Extracted information
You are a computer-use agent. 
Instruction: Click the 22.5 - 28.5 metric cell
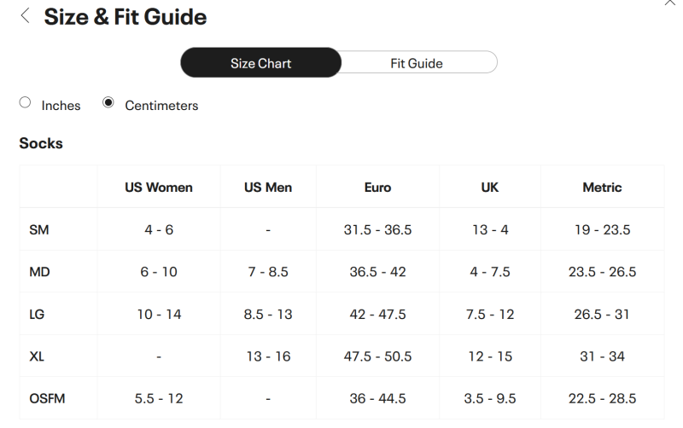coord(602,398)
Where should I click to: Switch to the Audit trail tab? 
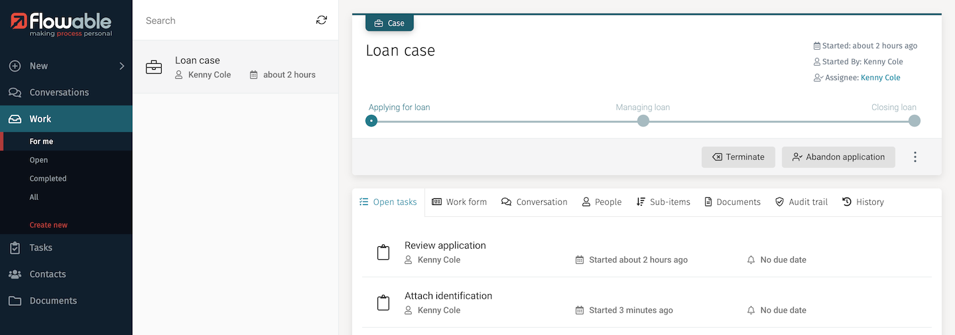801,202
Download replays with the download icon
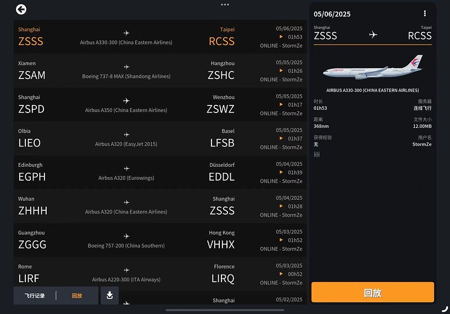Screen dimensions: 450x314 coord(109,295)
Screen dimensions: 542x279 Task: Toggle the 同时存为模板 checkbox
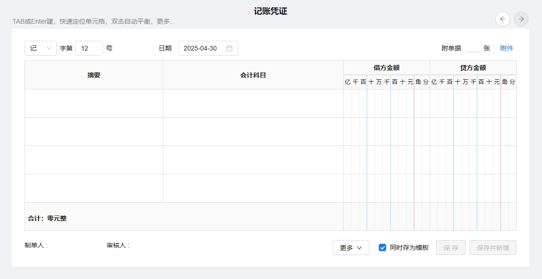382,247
==
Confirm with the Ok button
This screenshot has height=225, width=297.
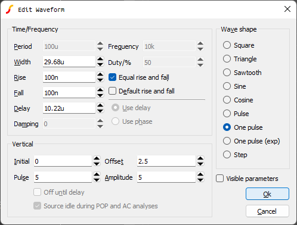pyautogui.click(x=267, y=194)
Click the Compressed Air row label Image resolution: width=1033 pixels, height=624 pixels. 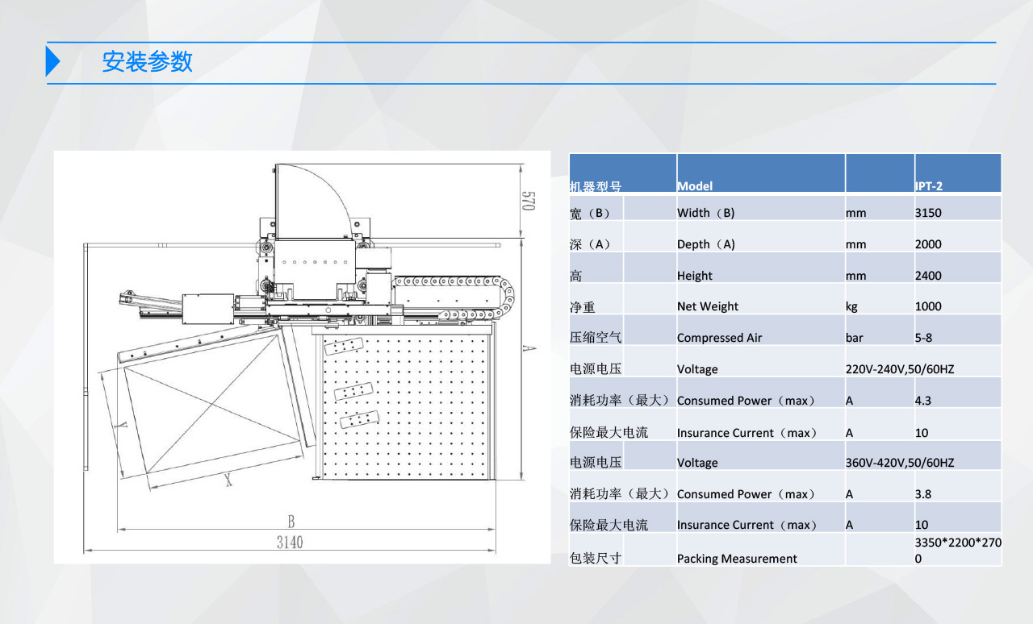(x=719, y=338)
* * *
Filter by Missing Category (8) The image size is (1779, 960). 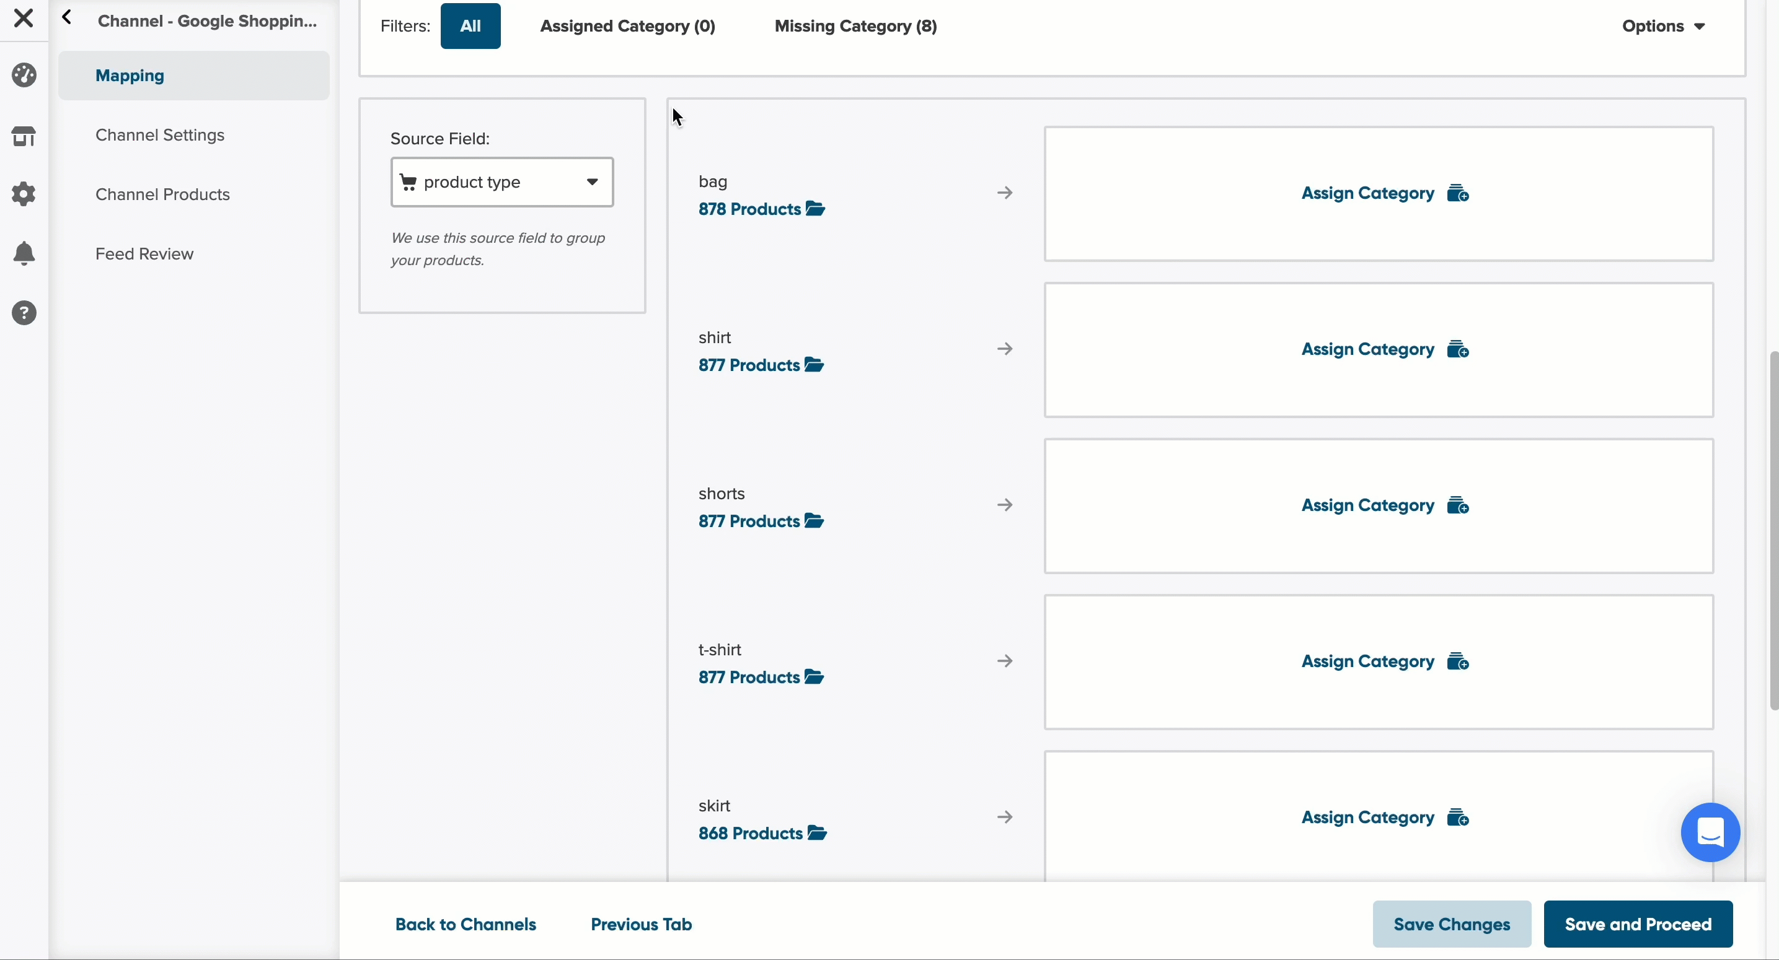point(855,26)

What the task requires
Find each line of the data above that contains the word "with", and copy those lines in full.

Answer to this problem
Download replays with the download icon
Confirm with the Ok button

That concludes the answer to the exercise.